• Data listing:

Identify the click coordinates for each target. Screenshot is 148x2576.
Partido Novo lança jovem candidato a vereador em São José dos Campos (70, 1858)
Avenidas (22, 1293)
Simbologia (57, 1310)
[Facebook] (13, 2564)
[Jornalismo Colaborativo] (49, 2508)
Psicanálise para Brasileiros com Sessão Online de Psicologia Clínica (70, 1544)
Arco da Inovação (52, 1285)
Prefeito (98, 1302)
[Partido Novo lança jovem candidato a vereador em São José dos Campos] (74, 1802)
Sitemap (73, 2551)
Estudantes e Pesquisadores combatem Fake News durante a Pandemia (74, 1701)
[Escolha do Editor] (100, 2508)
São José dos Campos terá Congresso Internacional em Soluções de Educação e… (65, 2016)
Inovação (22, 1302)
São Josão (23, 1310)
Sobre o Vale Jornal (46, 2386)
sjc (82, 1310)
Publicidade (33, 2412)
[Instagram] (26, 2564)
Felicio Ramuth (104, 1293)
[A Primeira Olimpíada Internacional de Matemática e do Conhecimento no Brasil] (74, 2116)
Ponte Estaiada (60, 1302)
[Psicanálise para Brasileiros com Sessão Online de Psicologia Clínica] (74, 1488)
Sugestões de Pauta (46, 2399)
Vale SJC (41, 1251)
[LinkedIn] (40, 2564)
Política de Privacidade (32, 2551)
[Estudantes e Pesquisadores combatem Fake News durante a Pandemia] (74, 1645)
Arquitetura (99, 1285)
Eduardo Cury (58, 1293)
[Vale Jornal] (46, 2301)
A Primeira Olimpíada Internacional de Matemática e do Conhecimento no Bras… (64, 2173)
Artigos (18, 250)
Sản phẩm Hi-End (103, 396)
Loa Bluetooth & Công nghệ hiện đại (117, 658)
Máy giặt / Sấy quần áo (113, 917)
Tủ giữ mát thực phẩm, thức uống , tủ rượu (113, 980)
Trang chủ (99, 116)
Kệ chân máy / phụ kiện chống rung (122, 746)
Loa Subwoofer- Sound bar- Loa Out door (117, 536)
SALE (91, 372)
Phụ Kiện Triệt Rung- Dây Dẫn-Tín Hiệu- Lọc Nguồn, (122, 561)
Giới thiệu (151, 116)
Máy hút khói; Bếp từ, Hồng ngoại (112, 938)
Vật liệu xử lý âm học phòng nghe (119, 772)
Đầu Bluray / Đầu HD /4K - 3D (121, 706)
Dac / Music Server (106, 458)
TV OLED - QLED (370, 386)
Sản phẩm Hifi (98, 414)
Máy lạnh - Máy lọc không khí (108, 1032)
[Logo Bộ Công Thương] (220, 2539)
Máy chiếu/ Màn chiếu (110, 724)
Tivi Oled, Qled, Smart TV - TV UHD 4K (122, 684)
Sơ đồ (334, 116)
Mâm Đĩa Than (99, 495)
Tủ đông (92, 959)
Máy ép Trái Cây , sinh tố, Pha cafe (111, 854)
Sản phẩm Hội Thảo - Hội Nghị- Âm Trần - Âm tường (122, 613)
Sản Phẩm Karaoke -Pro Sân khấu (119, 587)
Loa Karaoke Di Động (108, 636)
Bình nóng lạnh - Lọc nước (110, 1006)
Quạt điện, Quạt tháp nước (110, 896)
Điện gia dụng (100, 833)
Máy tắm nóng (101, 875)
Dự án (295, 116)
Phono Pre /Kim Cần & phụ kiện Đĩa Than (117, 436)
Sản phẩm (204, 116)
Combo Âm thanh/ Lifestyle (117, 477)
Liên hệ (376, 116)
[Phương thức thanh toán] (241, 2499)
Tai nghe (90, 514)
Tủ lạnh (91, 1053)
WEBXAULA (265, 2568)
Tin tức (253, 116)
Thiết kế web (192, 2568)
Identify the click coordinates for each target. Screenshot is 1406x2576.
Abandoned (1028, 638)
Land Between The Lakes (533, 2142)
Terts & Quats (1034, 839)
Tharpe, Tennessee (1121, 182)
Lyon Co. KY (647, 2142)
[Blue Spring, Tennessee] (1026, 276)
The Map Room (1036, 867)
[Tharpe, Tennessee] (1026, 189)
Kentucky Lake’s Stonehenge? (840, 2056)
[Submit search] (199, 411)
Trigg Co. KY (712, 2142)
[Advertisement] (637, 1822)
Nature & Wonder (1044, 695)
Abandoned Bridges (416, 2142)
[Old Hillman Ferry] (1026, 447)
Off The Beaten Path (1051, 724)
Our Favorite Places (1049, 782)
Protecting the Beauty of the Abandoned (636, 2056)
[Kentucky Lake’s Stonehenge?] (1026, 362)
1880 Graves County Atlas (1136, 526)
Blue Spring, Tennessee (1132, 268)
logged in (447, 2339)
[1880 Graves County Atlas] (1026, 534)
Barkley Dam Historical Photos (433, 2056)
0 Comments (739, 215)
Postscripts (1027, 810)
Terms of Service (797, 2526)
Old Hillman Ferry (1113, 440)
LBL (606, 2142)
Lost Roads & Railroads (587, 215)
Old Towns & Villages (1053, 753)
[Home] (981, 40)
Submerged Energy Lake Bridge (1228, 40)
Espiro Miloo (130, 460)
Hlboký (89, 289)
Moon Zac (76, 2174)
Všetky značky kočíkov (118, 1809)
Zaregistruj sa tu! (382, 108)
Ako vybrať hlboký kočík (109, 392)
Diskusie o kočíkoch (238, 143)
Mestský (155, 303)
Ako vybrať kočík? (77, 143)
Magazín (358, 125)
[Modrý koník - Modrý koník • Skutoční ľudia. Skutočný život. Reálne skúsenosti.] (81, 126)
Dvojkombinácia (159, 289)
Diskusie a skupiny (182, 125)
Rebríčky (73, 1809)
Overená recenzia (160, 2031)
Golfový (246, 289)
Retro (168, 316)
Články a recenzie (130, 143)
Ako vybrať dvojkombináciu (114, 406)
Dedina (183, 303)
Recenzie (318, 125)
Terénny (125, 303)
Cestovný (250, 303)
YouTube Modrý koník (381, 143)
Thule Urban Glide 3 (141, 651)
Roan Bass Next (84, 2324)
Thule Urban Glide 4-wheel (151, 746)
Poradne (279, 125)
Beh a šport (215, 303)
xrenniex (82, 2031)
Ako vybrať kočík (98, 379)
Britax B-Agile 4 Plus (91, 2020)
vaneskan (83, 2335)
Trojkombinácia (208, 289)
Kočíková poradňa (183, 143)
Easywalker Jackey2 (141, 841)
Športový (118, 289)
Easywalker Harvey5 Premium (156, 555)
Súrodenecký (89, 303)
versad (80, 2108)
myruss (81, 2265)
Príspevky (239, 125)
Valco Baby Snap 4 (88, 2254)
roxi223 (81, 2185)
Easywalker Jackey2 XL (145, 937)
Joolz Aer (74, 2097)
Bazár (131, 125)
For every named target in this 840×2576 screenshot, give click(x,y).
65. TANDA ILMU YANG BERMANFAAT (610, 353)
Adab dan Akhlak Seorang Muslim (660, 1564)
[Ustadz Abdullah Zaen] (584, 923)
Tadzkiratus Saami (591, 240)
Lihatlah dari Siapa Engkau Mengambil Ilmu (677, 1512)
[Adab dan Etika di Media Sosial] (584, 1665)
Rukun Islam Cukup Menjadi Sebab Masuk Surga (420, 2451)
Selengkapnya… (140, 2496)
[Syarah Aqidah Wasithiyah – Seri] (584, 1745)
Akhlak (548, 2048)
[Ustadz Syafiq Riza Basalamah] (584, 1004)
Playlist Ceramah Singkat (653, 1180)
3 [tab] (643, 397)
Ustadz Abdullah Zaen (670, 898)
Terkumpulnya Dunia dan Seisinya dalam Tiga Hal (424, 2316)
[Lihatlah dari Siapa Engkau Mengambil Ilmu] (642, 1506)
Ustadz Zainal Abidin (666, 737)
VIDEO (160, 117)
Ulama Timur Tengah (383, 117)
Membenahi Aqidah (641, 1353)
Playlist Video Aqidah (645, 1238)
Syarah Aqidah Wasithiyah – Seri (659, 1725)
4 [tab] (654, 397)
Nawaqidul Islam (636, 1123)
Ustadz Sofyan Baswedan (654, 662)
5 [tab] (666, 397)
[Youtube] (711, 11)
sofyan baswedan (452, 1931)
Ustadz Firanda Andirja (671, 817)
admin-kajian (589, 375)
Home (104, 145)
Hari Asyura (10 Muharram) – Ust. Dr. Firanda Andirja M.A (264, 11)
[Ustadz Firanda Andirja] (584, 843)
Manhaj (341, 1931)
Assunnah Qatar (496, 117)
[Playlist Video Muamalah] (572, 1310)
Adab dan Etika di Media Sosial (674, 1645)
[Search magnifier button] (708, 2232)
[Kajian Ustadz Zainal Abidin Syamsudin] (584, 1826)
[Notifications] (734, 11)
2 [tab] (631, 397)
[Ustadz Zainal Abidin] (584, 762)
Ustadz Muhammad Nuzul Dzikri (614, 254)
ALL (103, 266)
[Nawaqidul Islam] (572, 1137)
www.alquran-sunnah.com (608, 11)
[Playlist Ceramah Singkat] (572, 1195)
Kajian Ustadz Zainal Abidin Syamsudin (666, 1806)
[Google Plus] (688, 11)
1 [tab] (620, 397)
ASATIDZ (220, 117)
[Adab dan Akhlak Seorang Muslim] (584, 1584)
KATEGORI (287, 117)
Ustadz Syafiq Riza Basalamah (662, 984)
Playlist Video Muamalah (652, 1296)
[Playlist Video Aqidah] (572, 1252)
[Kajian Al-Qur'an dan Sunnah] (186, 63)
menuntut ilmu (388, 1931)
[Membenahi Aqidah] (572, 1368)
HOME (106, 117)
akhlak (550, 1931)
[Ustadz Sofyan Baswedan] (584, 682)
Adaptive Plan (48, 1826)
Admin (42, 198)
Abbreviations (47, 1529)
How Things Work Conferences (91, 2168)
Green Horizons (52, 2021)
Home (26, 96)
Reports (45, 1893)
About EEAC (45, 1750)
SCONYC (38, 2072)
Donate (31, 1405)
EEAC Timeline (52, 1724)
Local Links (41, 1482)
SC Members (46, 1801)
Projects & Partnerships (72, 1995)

• Directions for this task: Copy out, word for word, the part of the entries above that begins at the line with "Športový (118, 289)" and ends at the line with "65. TANDA ILMU YANG BERMANFAAT (610, 353)", including both.

• Solution to this problem:
Športový (118, 289)
Easywalker Harvey5 Premium (156, 555)
Súrodenecký (89, 303)
versad (80, 2108)
myruss (81, 2265)
Príspevky (239, 125)
Valco Baby Snap 4 (88, 2254)
roxi223 (81, 2185)
Easywalker Jackey2 XL (145, 937)
Joolz Aer (74, 2097)
Bazár (131, 125)
For every named target in this 840×2576 screenshot, give click(x,y).
65. TANDA ILMU YANG BERMANFAAT (610, 353)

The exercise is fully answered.